Monday night saw a powerful earthquake strike Turkey, leading to concerns about the possibility of a tsunami affecting various regions in the Mediterranean, including the Balearics. However, the situation has since changed and all tsunami alerts have been lifted by Italy and other regions.
Manuel Regueiro, the President of the Illustrious Association of Geologists (ICOG), initially warned of the potential for a tsunami in the wake of the 7.8 magnitude earthquake. The quake released energy similar to the explosion of 1.2 million tonnes of trinitrotoluene (TNT) and took place on the southern edge of the Anatolian Plate, a tectonic subplate of the Eurasian Plate.
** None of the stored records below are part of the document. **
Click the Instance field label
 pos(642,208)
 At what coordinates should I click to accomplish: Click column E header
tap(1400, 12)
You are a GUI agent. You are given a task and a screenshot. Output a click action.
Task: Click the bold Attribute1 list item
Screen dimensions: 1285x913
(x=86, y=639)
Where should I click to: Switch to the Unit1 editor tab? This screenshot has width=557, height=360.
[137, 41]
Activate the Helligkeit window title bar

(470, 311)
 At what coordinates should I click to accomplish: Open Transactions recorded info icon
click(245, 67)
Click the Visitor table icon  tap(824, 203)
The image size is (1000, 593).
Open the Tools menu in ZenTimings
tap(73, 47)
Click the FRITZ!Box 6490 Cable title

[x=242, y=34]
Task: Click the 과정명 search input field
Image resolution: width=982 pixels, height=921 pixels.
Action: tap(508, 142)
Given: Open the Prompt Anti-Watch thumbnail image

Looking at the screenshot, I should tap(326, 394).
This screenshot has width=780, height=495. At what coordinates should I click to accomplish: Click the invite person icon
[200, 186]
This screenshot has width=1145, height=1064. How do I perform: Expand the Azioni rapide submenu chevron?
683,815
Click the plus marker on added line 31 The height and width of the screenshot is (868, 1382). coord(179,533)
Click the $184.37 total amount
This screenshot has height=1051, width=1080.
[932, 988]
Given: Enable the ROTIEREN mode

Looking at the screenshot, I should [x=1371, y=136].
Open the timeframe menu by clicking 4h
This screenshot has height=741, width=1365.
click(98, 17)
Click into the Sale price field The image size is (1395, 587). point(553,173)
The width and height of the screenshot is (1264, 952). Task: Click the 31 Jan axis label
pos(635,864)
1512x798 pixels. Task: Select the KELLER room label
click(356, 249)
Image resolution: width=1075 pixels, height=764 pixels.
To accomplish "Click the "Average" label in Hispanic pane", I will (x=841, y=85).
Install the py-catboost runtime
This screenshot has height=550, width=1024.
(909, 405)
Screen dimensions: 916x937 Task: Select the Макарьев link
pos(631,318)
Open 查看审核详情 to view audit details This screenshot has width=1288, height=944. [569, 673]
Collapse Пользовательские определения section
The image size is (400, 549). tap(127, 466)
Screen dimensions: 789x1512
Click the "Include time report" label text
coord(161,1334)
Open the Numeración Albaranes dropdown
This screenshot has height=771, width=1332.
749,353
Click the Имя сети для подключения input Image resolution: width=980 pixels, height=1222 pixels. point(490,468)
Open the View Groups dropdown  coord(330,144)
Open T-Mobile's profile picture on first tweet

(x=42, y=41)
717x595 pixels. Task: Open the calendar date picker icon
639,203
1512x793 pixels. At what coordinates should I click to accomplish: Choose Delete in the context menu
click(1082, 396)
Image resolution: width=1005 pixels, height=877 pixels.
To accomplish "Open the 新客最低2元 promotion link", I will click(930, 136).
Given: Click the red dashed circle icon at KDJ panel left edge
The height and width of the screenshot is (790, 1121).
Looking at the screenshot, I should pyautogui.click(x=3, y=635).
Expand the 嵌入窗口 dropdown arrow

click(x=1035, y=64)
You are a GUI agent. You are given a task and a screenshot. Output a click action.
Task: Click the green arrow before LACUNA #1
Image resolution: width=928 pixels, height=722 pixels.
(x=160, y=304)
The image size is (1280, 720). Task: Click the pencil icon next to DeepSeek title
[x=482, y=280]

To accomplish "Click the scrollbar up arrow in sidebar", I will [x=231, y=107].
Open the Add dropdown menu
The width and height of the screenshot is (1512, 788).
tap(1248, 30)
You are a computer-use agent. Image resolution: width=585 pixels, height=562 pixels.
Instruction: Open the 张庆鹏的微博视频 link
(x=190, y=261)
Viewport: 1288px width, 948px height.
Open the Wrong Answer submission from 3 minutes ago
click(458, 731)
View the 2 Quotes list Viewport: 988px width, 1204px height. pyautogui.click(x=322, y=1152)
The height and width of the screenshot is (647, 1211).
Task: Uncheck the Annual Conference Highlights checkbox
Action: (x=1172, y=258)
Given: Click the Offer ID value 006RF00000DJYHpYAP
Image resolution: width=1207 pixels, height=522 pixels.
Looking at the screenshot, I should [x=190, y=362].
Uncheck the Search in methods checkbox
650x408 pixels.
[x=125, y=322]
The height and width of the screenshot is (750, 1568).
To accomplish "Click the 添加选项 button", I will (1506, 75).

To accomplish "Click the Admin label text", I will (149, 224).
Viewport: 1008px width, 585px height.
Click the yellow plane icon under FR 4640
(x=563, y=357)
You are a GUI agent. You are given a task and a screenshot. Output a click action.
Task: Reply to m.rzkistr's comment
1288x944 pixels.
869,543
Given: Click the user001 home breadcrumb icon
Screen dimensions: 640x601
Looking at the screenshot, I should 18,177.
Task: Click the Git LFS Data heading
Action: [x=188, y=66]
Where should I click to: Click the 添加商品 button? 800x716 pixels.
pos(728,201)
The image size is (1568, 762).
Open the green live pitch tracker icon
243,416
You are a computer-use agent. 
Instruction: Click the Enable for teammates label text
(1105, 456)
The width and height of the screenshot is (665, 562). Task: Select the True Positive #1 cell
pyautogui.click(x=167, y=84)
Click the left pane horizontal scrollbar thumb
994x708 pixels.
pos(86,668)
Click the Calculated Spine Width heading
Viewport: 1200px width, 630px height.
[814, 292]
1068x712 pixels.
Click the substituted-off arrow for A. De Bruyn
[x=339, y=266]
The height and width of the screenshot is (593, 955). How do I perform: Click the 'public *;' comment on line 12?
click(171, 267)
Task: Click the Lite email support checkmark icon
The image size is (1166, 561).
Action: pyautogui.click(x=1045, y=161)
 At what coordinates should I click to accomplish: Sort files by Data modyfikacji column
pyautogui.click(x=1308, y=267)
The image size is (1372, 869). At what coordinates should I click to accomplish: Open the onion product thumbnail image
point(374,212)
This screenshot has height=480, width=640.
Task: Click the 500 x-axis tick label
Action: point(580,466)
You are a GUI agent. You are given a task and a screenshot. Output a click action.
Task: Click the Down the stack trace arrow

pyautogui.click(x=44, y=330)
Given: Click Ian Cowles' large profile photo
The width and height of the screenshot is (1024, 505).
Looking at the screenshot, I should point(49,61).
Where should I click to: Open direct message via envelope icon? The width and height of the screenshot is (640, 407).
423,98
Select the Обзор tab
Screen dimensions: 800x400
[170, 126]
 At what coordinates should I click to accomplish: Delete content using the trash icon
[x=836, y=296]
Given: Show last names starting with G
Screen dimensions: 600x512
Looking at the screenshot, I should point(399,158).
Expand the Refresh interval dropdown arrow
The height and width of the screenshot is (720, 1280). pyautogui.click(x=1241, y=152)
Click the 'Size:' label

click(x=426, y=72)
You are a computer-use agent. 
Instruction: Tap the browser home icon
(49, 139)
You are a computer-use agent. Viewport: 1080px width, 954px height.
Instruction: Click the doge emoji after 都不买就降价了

According to Regueiro, the Eurasian Plate has two major sets of transform faults, with the latest quake being aligned with Cyprus. However, after thorough assessments, it has been concluded that a tsunami in Turkey is unlikely. The earthquake was recorded at a depth of about 7 km by Turkish seismographic services and slightly deeper, about 10 km, by US teams, located about 600 km east of Ankara.
While the recent earthquake in Turkey was indeed powerful, there is no longer any cause for concern regarding a potential tsunami. This is due to the swift actions of various authorities and organizations, who were able to assess the situation and provide accurate updates to the public.
Aftershocks in Turkey
However, aftershocks will continue to shake the area as local faults adjust to such a huge tremor, and scientists say that aftershocks could continue for days, months and even years to come. There is even a possibility, albeit small that an aftershock could be bigger than the original quake itself. Aftershocks are smaller earthquakes that occur after a main shock and are a result of the Earth’s crust adjusting to the changes brought on by the main shock. Although the exact time frame and magnitude of aftershocks cannot be predicted, they are generally considered to be a normal part of the earthquake cycle. Scientists study aftershocks to better understand the behaviour of earthquakes and to help prepare for future earthquakes.